Charges locatives et salaire du gardien

Les faits 

Des locataires ont demandé le remboursement de charges payées au titre du salaire du gardien de l’immeuble. Cette demande était fondée sur le fait que le bailleur faisait appel à une société extérieure pour l’entretien des parties communes intérieures.

Le texte régissant les charges locatives (décret n° 87-713 du 26 août 1987) précise en son article 2 que :

« (...) c) Lorsque le gardien ou le concierge d'un immeuble ou d'un groupe d'immeubles assure, conformément à son contrat de travail, l'entretien des parties communes et l'élimination des rejets, les dépenses correspondant à sa rémunération et aux charges sociales et fiscales y afférentes sont exigibles au titre des charges récupérables à concurrence de 75 % de leur montant, y compris lorsqu'un tiers intervient pendant les repos hebdomadaires et les congés prévus dans les clauses de son contrat de travail, ainsi qu'en cas de force majeure, d'arrêt de travail ou en raison de l'impossibilité matérielle ou physique temporaire pour le gardien ou le concierge d'effectuer seul les deux tâches.

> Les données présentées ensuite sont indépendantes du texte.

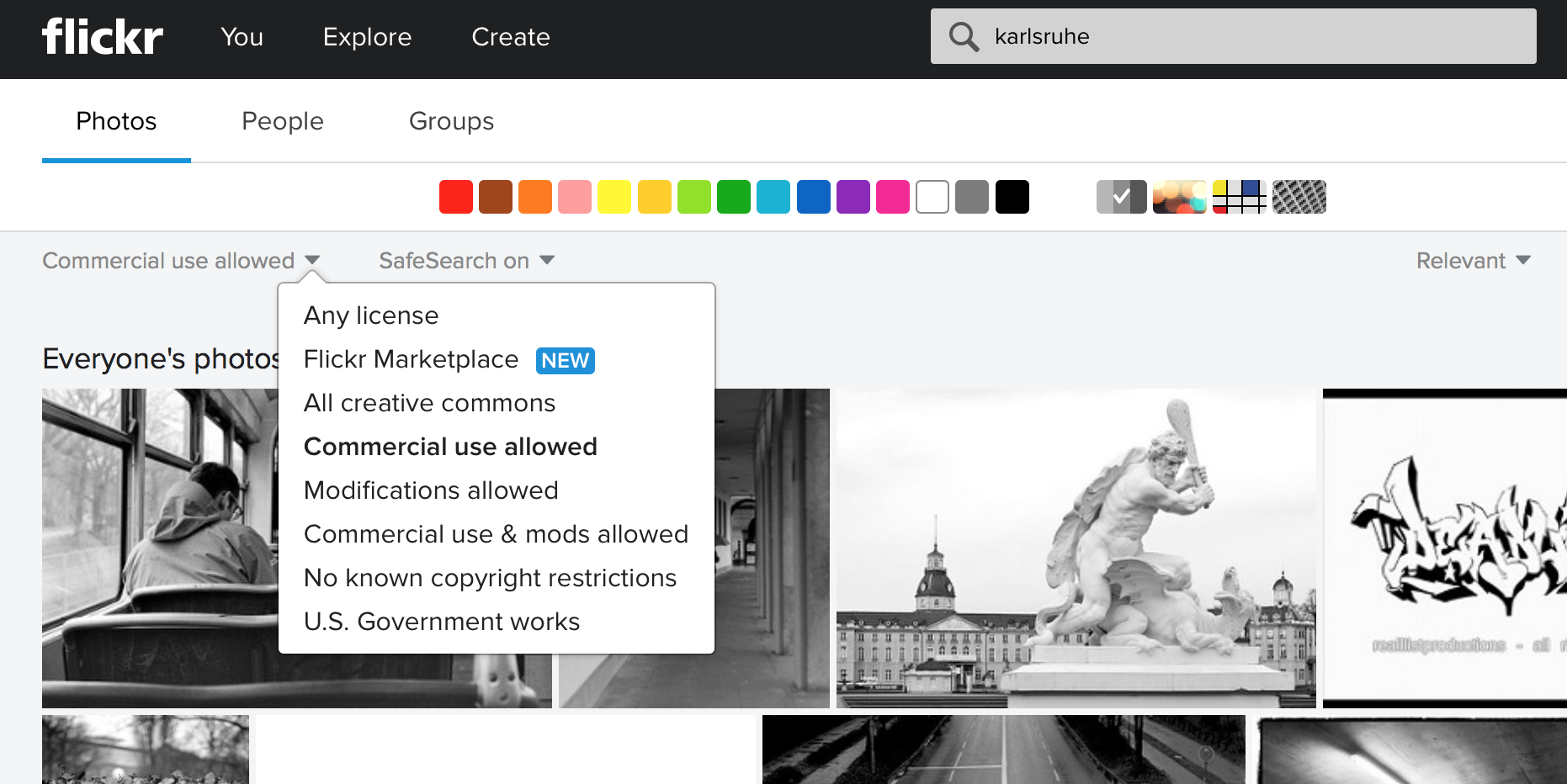Open the Explore navigation link
The height and width of the screenshot is (784, 1567).
pyautogui.click(x=367, y=37)
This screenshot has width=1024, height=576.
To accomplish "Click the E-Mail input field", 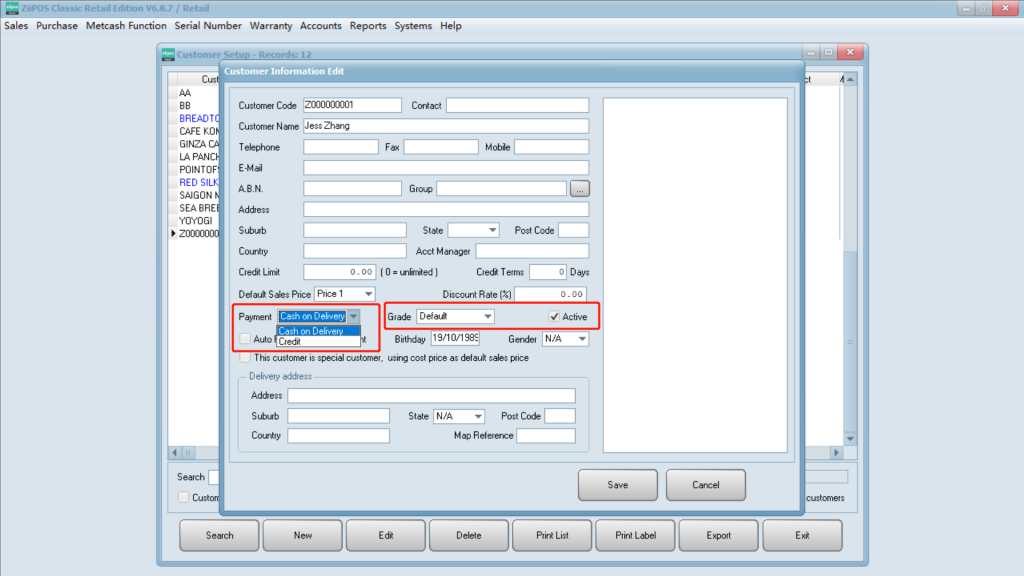I will click(x=445, y=168).
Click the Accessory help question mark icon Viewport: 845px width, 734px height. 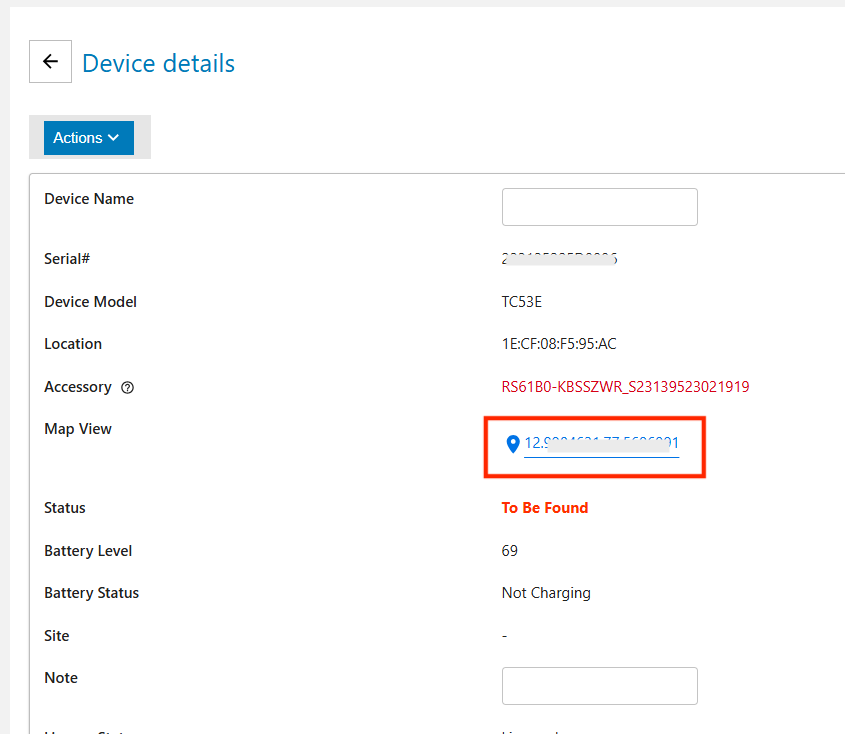(127, 387)
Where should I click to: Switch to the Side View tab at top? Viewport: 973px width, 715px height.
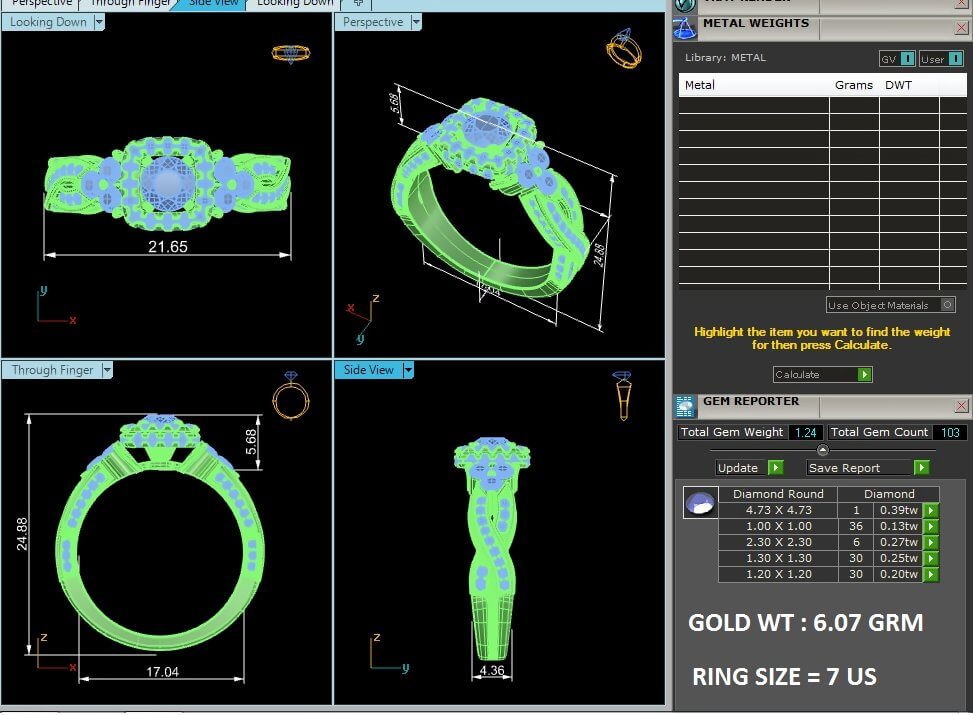tap(212, 3)
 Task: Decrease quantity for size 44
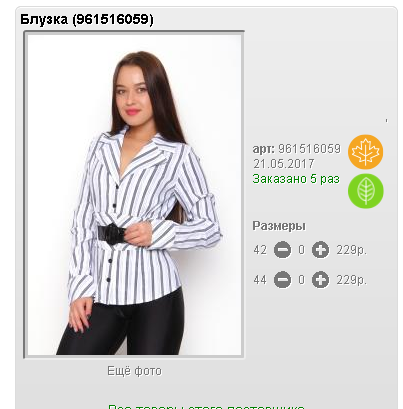click(x=282, y=280)
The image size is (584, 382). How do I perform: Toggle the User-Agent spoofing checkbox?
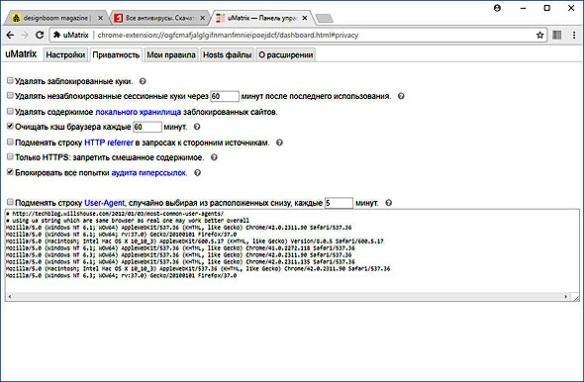10,202
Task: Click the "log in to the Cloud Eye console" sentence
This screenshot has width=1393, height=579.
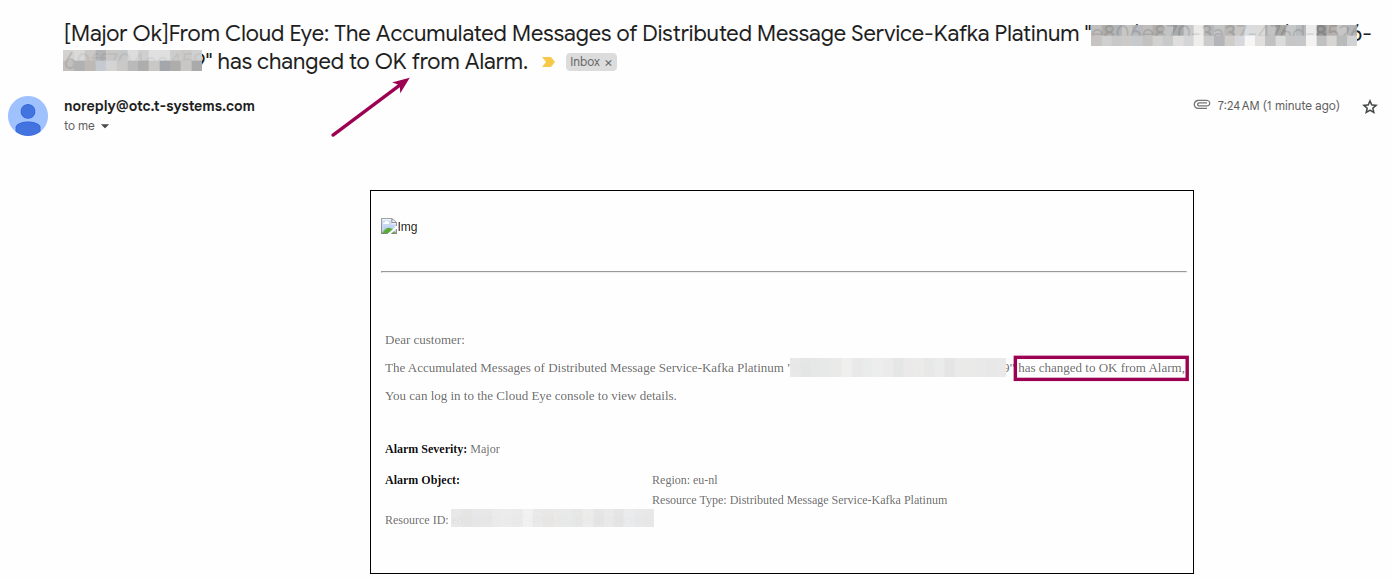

Ces dépenses ne sont exigibles qu'à concurrence de 40 % de leur montant lorsque le gardien ou le concierge n'assure, conformément à son contrat de travail, que l'une ou l'autre des deux tâches (..). ».

Pour accueillir la demande en remboursement, le tribunal d’instance a considéré que la condition selon laquelle le gardien doit effectuer cumulativement l'entretien des parties communes et l'élimination des rejets n’était pas remplie. En conséquence, il considère que les charges issues du salaire du gardien ne peuvent être répercutées sur les locataires.

La décision

La Cour de cassation casse et annule cette décision car le tribunal n’a pas tenu compte de la distinction opérée par le texte. Il n’a pas recherché, comme le précise l’article 2c) du décret ci-dessus, si le gardien assurait seul l’élimination des déchets, auquel cas les dépenses correspondant à sa rémunération sont exigibles au titre des charges récupérables à concurrence de 40 % de leur montant.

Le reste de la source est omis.